- Selected excerpt:
◆ ◆ ◆ ◆

Dr. Livingstone, I presume
I have made it to Zambia, alive and intact. The trip from Bangkok was, to put it mildly, a hellish nightmare of epic proportions. The minibus from my Bangkok guesthouse to the airport got stuck in traffic, of course, but I made it there with over two hours to spare, so I had a leisurely check-in and even had time to buy a barbecue chicken nikuman from the Family Mart (!) there in the departure terminal. My bag, I was told, was going to be checked straight on to Lusaka, so I said goodbye to it, and then went through security. I used some of my last Thai baht on a scoop of gelato and some Thai cooking spices for Laura (my friend here in Zambia). Then I sat around at the departure gate with a huge hoard of Thai university students on a tour and a bunch of Brits for a bit before getting on around 9:30 in the evening.

◆ ◆ ◆ ◆

(Records)
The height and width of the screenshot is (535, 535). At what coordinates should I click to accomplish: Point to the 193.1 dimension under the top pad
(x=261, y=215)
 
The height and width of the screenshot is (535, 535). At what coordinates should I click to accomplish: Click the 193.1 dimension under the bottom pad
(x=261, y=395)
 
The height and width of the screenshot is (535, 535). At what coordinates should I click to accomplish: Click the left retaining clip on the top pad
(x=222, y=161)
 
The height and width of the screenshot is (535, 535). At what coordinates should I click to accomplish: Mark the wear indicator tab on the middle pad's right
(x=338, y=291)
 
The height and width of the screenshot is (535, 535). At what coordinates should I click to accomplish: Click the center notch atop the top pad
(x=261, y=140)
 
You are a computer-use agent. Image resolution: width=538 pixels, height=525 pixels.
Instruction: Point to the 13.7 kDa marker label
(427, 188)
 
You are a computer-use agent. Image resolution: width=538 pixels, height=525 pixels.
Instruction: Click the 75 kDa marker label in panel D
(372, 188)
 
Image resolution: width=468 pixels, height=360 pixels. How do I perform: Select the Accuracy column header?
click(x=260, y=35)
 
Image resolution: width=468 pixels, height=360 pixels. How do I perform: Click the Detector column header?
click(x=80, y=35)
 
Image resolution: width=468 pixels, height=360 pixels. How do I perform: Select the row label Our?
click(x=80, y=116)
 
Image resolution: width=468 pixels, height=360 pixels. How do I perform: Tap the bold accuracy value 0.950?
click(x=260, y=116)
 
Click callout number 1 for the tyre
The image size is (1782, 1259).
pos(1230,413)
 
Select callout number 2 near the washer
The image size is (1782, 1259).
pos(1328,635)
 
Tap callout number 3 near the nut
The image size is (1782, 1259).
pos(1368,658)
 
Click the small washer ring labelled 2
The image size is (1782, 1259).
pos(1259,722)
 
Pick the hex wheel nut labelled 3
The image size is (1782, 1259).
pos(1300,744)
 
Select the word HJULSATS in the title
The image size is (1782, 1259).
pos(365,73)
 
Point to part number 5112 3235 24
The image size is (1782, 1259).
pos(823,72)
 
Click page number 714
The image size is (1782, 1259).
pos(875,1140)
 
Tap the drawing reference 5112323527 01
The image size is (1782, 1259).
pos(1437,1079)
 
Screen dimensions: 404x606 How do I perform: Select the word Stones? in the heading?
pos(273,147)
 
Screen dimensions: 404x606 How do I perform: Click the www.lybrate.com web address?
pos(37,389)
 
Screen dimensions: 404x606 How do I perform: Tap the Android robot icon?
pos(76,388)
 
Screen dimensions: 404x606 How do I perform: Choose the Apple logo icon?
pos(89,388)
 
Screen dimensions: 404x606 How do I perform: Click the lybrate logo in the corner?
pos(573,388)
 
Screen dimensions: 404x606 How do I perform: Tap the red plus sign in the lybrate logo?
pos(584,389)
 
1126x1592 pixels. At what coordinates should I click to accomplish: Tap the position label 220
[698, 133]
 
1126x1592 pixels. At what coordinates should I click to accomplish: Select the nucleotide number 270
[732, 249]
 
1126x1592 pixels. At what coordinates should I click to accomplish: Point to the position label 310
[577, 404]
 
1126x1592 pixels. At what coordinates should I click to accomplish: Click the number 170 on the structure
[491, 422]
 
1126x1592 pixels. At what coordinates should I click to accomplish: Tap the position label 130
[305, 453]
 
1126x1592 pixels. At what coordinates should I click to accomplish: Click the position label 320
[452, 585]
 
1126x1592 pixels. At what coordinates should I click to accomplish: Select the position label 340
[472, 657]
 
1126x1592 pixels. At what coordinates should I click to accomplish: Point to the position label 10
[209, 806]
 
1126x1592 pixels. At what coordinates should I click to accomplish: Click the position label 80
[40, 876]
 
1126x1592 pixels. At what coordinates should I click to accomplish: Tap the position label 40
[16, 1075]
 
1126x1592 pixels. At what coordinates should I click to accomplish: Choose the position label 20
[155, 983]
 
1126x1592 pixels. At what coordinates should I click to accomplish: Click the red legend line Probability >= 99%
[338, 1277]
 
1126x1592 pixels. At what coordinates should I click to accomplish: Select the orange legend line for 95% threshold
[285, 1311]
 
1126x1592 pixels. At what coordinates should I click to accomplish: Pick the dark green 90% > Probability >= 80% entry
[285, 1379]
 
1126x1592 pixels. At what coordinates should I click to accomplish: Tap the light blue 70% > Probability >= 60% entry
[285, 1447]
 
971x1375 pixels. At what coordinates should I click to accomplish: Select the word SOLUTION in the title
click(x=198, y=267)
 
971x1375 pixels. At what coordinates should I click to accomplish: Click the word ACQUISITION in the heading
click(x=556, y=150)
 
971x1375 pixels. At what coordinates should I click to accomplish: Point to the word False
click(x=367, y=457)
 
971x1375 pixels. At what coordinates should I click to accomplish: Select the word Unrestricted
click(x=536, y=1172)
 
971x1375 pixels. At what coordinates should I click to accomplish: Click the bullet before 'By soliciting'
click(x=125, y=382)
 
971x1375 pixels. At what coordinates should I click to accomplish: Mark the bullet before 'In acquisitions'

◆ ◆ ◆ ◆

- Problem to solve:
In the travel account, what did the writer spend some of the last Thai baht on? The records have no connection to the travel account.

- Complete output:
A scoop of gelato and some Thai cooking spices for Laura.